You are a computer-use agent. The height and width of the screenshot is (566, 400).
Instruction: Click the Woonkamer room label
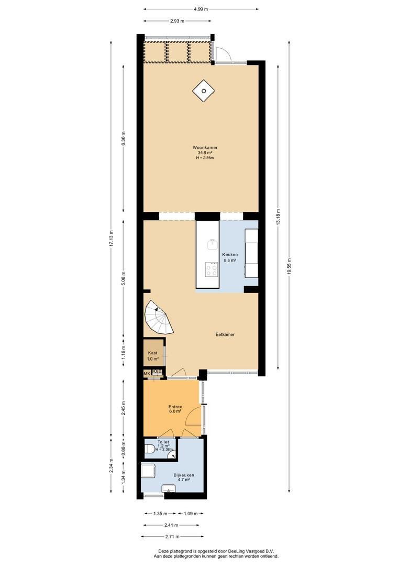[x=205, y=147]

...

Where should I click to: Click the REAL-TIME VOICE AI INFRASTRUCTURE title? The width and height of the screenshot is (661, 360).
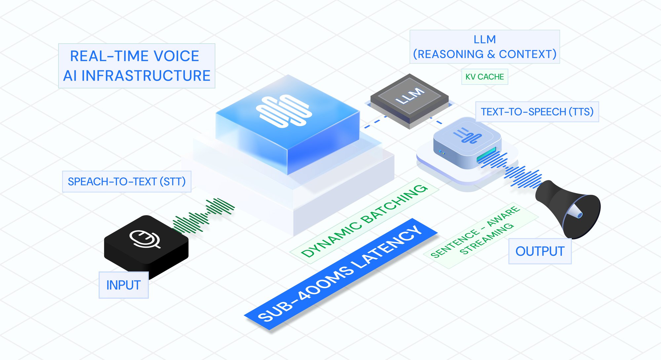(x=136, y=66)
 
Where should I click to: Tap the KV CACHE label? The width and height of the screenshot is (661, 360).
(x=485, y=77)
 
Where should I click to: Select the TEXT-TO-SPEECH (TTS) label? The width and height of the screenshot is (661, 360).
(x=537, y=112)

DIRECTIONS FOR THIS TASK:
Rewrite the lines starting at "You are a computer-use" and ending at "[x=205, y=147]", putting "room name" in place of "room label" and keeping everything else the same. Omit the pictures.

REPLY:
You are a computer-use agent. The height and width of the screenshot is (566, 400).
Instruction: Click the Woonkamer room name
[x=205, y=147]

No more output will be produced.